In most cases, the primary implantation was of an acrylic, hydrophobic 3-piece posterior chamber IOL with optic capture. In 2 cases, the IOL was implanted in the ciliary sulcus because of insufficient capsular support in the bag. However, no other major intraoperative complications were reported.
The mean values of Pentacam automated and manual measurements were 11.77 mm (range: 10.6–12.6 mm) and 11.74 mm (range: 10.4–12.5 mm) the mean values of Orbscan automated and manual measurements were 11.68 mm (range: 10.4–13.0 mm) and 11.66 mm (range: 10.4–12.5 mm).
"Postoperative complications consisted of iris synechiae in 2 patients, one with the need of re-intervention for synechiolysis, and inflammatory reaction to the corneal suture in all cases, which resolved with the suture extraction. Intracameral triamcinolone injection intraoperatively did not affect intraocular pressure and no other adverse postoperative results were observed," said Dr Pedrosa. "This shows that such a careful approach to primary IOL implantation can produce good results, both intra- and postoperatively."
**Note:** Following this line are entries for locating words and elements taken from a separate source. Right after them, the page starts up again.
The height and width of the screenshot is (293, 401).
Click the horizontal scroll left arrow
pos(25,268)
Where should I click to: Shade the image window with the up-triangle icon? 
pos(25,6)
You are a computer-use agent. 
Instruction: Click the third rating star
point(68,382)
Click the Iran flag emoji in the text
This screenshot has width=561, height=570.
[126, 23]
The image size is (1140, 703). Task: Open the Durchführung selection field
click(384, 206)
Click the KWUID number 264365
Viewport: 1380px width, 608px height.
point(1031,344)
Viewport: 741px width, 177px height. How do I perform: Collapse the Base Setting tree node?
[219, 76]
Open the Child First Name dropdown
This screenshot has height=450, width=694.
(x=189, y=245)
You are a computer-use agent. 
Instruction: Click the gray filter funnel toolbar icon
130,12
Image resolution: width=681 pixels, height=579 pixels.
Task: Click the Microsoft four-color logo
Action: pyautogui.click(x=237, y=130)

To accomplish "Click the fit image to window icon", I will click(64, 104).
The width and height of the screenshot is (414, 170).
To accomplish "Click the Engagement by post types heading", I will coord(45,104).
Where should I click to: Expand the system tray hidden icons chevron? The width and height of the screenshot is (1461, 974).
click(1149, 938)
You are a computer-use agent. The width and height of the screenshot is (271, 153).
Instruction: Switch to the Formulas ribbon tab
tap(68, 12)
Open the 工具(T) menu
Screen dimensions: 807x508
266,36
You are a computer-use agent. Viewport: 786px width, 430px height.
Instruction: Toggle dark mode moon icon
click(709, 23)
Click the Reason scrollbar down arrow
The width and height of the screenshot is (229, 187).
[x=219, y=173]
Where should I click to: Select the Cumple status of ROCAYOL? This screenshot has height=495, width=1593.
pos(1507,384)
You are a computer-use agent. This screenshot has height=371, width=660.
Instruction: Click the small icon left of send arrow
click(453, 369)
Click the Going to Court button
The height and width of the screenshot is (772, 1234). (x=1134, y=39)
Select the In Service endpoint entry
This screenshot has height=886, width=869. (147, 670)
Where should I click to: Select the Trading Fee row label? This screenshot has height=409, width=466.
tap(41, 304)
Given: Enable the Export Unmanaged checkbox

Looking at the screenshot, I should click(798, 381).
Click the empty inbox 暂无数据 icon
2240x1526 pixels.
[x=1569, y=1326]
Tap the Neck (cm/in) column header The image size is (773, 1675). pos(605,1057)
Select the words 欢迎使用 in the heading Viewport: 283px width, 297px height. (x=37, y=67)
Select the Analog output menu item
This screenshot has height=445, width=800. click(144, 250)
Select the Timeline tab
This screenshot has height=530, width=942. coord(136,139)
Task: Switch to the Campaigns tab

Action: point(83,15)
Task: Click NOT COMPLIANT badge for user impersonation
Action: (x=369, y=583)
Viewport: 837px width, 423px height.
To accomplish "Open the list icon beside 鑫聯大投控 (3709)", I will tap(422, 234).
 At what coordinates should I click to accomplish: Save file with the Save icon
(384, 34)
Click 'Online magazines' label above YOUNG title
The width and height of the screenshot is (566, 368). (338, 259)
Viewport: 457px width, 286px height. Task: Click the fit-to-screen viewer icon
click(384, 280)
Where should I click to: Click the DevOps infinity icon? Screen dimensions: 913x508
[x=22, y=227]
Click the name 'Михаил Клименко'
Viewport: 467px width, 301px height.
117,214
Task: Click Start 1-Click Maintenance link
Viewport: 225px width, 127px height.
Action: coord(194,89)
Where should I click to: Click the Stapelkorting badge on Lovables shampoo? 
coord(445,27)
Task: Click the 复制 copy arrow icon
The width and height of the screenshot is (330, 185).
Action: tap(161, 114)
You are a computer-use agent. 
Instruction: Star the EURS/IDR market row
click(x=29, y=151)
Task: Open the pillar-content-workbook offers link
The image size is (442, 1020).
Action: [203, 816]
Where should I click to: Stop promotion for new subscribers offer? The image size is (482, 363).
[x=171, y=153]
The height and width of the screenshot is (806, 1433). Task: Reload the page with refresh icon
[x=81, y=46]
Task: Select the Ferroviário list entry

Customized IOLs can produce good VA


Customized IOLs can produce good visual acuity and high visual quality even in eyes with astigmatism, those with spherical aberration due to keratoconus or in those that have undergone previous surgical treatment for refractive issues. This was the conclusion of Dr G Parisi (University of Verona, Verona, Italy) and colleagues, who presented a free paper detailing their study of 16 eyes with either non-evolutive keratoconus (n=10) or previous refractive laser treatment (n=6).
Each of the eyes was implanted with an IOL customized to its specific spherical and toric power and spherical aberration. Follow-up examinations, which were performed 6 months postoperatively, assessed visual acuity (at near [40 cm] and distance), aberrometry and contrast sensitivity.
At follow-up, mean uncorrected visual acuity (UCVA) was 0.63±0.21 D and mean best-corrected visual acuity (BCVA) was 0.89±0.32 D, with a refractive error of -0.52±0.67 D compared with preoperative target. Near UCVA was 0.65±0.14 D, increasing to 0.97±0.19 D with correction. Contrast sensitivity was normal, and total spherical aberration was 0.01 µm.
"This shows that using an IOL customized to the patient’s exact eye can produce good visual outcomes even in patients that are not traditionally good candidates for this procedure, including those with astigmatism, keratoconus or previous refractive laser treatment," concluded Dr Parisi.